2.       Please expand your response to comment 2 to clarify whether you are
         simply removing the legend from existing warrants or are issuing
         warrants with new terms in exchange for existing warrants. If you are
         simply removing the legend, please reconcile your statement that the
         warrants are non-certificated with your statement that the warrants
         bear a restrictive legend.

         WE ARE NEITHER SIMPLY REMOVING THE LEGEND NOR ISSUING WARRANTS WITH
         NEW TERMS. WE WILL BE ISSUING WARRANTS WITH THE SAME TERMS (INCLUDING
         THE EXERCISE PRICE) IN EXCHANGE FOR THE EXISTING NON-CERTIFICATED
         WARRANTS. THE NEW WARRANTS WILL BE PUBLICLY TRADABLE AS THEY WILL BE IN
         THE SAME CERTIFICATED FORM AS MILESTONE'S PUBLICLY TRADED WARRANTS. THE
         EXISTING WARRANTS ARE IN THE FORM OF A 4-5 PAGE OPTION AGREEMENT, AND
         CONTAIN A RESTRICTIVE LEGEND.

3.       It is generally inconsistent with Section 5 of the Securities Act to
         register securities for resale if the private offering of the
         securities is not complete. If investors still can choose to "surrender
         their non-public warrants" to you as mentioned in your response 2, it
         is unclear why it is appropriate to register the resale of those
         warrants at this time.

         THE MARCH AND JUNE PRIVATE PLACEMENTS OF THE SECURITIES CLOSED, ALL
         PROCEEDS WERE RECEIVED, AND CERTIFICATES AND OTHER DOCUMENTS EVIDENCING
         THE SECURITIES WERE ISSUED, IN LATE MARCH THROUGH EARLY APRIL, AND JUNE
         OF 2005 RESPECTIVELY. ONCE THE PENDING REGISTRATION IS EFFECTIVE, WE
         WILL EXCHANGE THE NON-PUBLIC WARRANTS FOR WARRANTS IN CERTIFICATED FORM
         AS DISCUSSED IN RESPONSE TO QUESTION 2 ABOVE. THIS EXCHANGE WILL NOT
         INVOLVE ANY OFFER OR SALE, BUT WILL SIMPLY BE A REPLACEMENT OF ONE
         CERTIFICATE FOR ANOTHER.

4.       Please expand your response to prior comment 3 to analyze whether the
         holders have offered the securities included in this registration
         statement, regardless of whether the securities have been sold. If you
         cannot determine whether the securities have been offered in violation
         of Section 5 of the Securities Act, it is unclear why you need not
         address the potential liability in your document.

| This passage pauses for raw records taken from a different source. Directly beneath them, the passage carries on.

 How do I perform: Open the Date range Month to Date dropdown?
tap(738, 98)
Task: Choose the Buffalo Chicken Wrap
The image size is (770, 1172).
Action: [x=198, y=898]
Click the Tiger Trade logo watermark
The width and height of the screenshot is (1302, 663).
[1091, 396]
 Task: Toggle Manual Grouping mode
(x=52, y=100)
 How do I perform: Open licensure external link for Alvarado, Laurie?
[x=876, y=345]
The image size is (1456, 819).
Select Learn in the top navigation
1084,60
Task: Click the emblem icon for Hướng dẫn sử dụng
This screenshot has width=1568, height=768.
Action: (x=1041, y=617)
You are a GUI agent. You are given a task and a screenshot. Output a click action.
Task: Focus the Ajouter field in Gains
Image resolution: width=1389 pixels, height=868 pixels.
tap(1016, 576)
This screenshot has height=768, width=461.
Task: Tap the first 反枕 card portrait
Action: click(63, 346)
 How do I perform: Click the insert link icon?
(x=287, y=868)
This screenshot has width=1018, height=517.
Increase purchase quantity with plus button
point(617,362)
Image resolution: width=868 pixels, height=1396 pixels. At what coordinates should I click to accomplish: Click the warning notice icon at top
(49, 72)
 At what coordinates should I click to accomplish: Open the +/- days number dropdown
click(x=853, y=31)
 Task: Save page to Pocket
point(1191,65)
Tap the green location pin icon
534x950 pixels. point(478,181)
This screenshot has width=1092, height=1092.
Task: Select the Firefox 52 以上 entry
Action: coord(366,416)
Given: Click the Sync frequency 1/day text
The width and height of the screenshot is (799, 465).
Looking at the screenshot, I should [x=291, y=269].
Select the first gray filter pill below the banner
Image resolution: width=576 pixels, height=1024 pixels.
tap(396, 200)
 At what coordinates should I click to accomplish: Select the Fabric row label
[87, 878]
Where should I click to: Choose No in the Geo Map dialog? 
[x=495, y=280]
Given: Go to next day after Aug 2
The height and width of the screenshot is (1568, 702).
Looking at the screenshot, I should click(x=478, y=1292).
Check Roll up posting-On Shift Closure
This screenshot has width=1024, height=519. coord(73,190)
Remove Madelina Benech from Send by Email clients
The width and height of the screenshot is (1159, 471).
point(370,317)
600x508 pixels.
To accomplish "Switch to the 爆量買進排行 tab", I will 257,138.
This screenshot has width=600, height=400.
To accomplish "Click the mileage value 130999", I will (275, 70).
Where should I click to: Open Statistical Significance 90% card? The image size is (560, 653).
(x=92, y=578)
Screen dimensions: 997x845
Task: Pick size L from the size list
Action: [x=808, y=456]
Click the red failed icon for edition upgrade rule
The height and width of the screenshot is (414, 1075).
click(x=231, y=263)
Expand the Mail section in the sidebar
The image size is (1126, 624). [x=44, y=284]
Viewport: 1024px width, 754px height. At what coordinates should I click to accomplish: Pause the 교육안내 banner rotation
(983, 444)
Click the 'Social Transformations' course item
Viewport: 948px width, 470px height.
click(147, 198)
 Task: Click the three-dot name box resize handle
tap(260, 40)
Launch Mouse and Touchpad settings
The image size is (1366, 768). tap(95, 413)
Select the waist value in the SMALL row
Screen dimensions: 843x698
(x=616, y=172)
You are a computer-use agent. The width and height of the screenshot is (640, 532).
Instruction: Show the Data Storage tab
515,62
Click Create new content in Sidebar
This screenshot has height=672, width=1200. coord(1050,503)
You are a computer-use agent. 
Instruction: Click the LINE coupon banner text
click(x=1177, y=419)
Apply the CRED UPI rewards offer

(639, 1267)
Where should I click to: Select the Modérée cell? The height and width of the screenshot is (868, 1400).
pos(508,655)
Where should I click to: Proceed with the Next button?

         THE SUBSCRIPTION AGREEMENT THAT EACH INVESTOR SIGNED IN CONNECTION WITH
         THE MARCH AND JUNE PRIVATE PLACEMENTS CONTAINED A LEGEND EXPLICITLY
         PROHIBITING OFFERS OR SALES OF THE SECURITIES. THE LEGEND WAS ALSO
         PLACED ON THE SECURITIES. IN ADDITION, THE INVESTOR REPRESENTATIVE FOR
         THESE TWO OFFERINGS HAS CONFIRMED TO US THAT NONE OF THE SECURITIES
         HAVE BEEN OFFERED IN VIOLATION OF THE SECURITIES LAWS.